**QUOTED PASSAGE**.
▼▼▼
To promote the album, Benny Anderssons orkester went for a summer tour, playing at eight cities in Sweden at the end of July 2011. Additionally, the group also performed on the first date of this year's Allsång på Skansen TV program, which was aired on Tuesday 28 June. Three songs were performed: "Kära syster" and "O klang och jubeltid" during the actual program and "Allt syns när man är naken" during the extra 30min web broadcast, which followed the TV coverage.

Upon its release, the album received positive and some mixed reviews. Although the biggest Swedish newspaper Aftonbladet gave the album a score of four stars, other reviewers and newspapers, like Dagens Nyheter, found the album a be bit too sweet sounding, or just too old-fashioned and nothing new. Still, most reviewers regard the album as being the soundtrack of the Swedish summer.

"O klang och jubeltid" entered the Swedish albums chart, Sverigetopplistan, at number 3 in the week after its release. Most likely due to increased promotion during their ongoing summer tour, "O klang och jubeltid" managed to top the Swedish albums chart in its 6th week, after five weeks in the top 10. It is the third album by BAO to hit the number 1 spot, after Benny Anderssons orkester in 2001 and BAO! in 2004.

The album was certified with a Gold disc on 16 August, in its 9th week on the Swedish albums chart.
▲▲▲
**THE TASK**. Continue the passage about Benny Anderssons orkester's album "O klang och jubeltid" from its last sentence. The listing that comes next is separate material, unrelated to the passage on the album.

**DATA PROVIDED**.
▼▼▼
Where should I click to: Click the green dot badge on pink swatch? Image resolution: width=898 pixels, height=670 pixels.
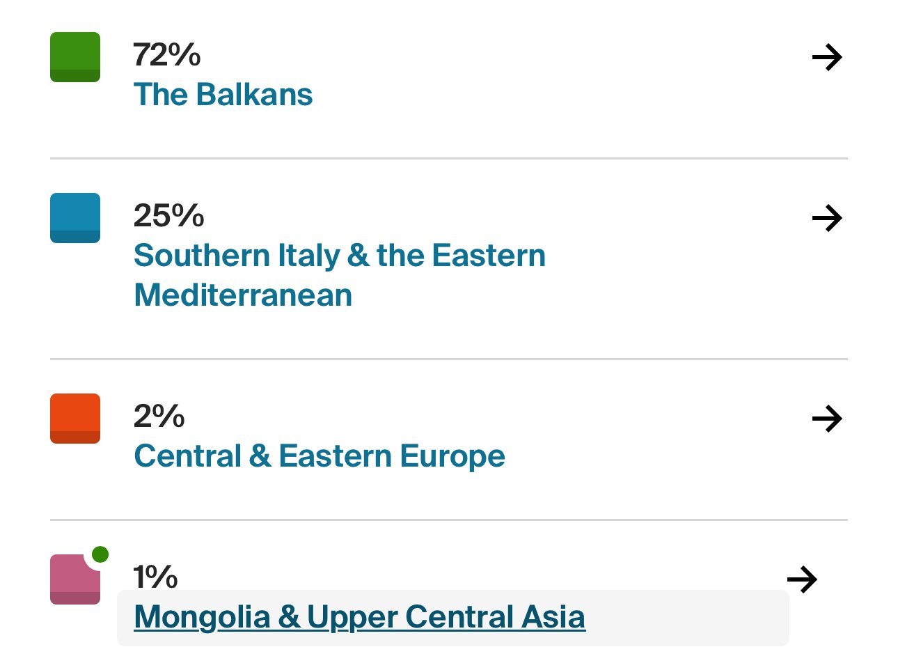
▲▲▲
**RESULT OF THE EXERCISE**.
Professional ratings
Review scores
| Source | Rating |
| Aftonbladet | link |
| Allehanda | link |
| Dagens Nyheter | link |
| Gefle Dagbladet | link |
| Smålandposten | link |
| Svenska Dagbladet | link |

===Summer tour 2011===

Starting on Thursday 21 July, Benny Anderssons orkester went on tour across Sweden. The band performed at eight dates:
- Thursday 21 July: Örnsköldsvik
- Friday 22 July: Järvsö
- Saturday 23 July: Leksand
- Sunday 24 July: Karlstad
- Wednesday 27 July: Helsingborg
- Thursday 28 July: Gothenburg
- Friday 29 July: Mariefred
- Saturday 30 July: Stockholm

As usual, a concert by Benny Anderssons orkester is expected to last up to four hours, with approximately 50 songs being played. Apart from new material and past recordings by the band, the set also includes standards as well as some ABBA tracks like "I Do, I Do, I Do, I Do, I Do", "Hasta Mañana" and, for the first time in a BAO set, "Kisses Of Fire", a disco-pop number from 1979's Voulez-Vous album.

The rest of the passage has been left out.